I have found that most people, yes even staunch Christians, Pastors, and
members of the Clergy, often find it extremely difficult, if not impossible, to search the Scriptures for
consolation in their own personal times
of tragedy. However, when given appropriate literature they have expressed
gratitude and relief as well as the ability to navigate the grieving process,
and recovering, and healing sooner than others might expect them to. In short
people will pick up a booklet to read before the Scriptures. Most Bible
bookstores have an excellent selection of books on the select topic, with
subjects directed toward widows, widowers, grieving children, even divorcees.

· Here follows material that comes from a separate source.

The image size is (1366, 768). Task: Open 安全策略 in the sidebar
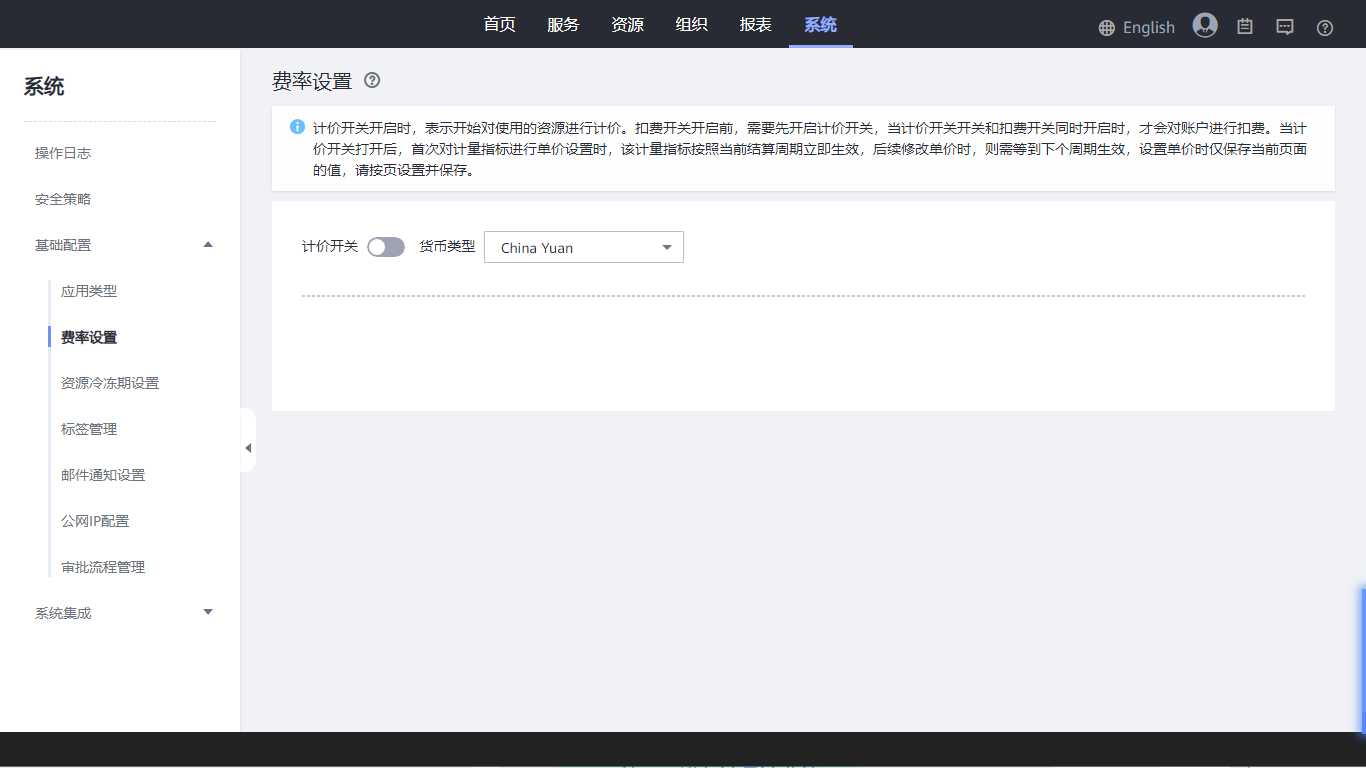[63, 199]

I have also found that quite often
most people are at a loss over what to say or do when confronted by someone in
the process of grieving. For this purpose I have written the second half of
this book called Oil and Wine. It is designed to train God’s children to
administer “first aid” to the wounded,[as a sort of first responder] until
more, if needed professional help is acquired.
Prayerfully, this will be of
assistance in such a time of need.
“Be of the same mind one to
another. Mind not high things, but condescend to men of low estate. Be not wise
in your own conceits.” (Rom.12:16)
A late, but wise, Pastor of mine
used to say, “If you have a congregation of mixed social-economic and
educational backgrounds, preach to the lowest level and you will reach the
highest level at the same time, but if you preach to the highest level you will
miss the lower levels and many of those in between.
There are some excellent resources which describe the grieving process
with clarity. With that in mind I promise to attempt to keep it as brief and to
the point as possible, keeping in mind also that the Scriptures have a great
deal to say on the subject; therefore, I will base this thesis on the Biblical
foundation. I hesitate to use the term “thesis” as I don’t want to convey the
illusion of a post-graduate doctoral paper. Rather my desire is that it be
easily read and understood by the man or woman on the street.
My desire is
to equip the laity (Samaritans, if you will) with enough information to pour Oil and Wine [first aid]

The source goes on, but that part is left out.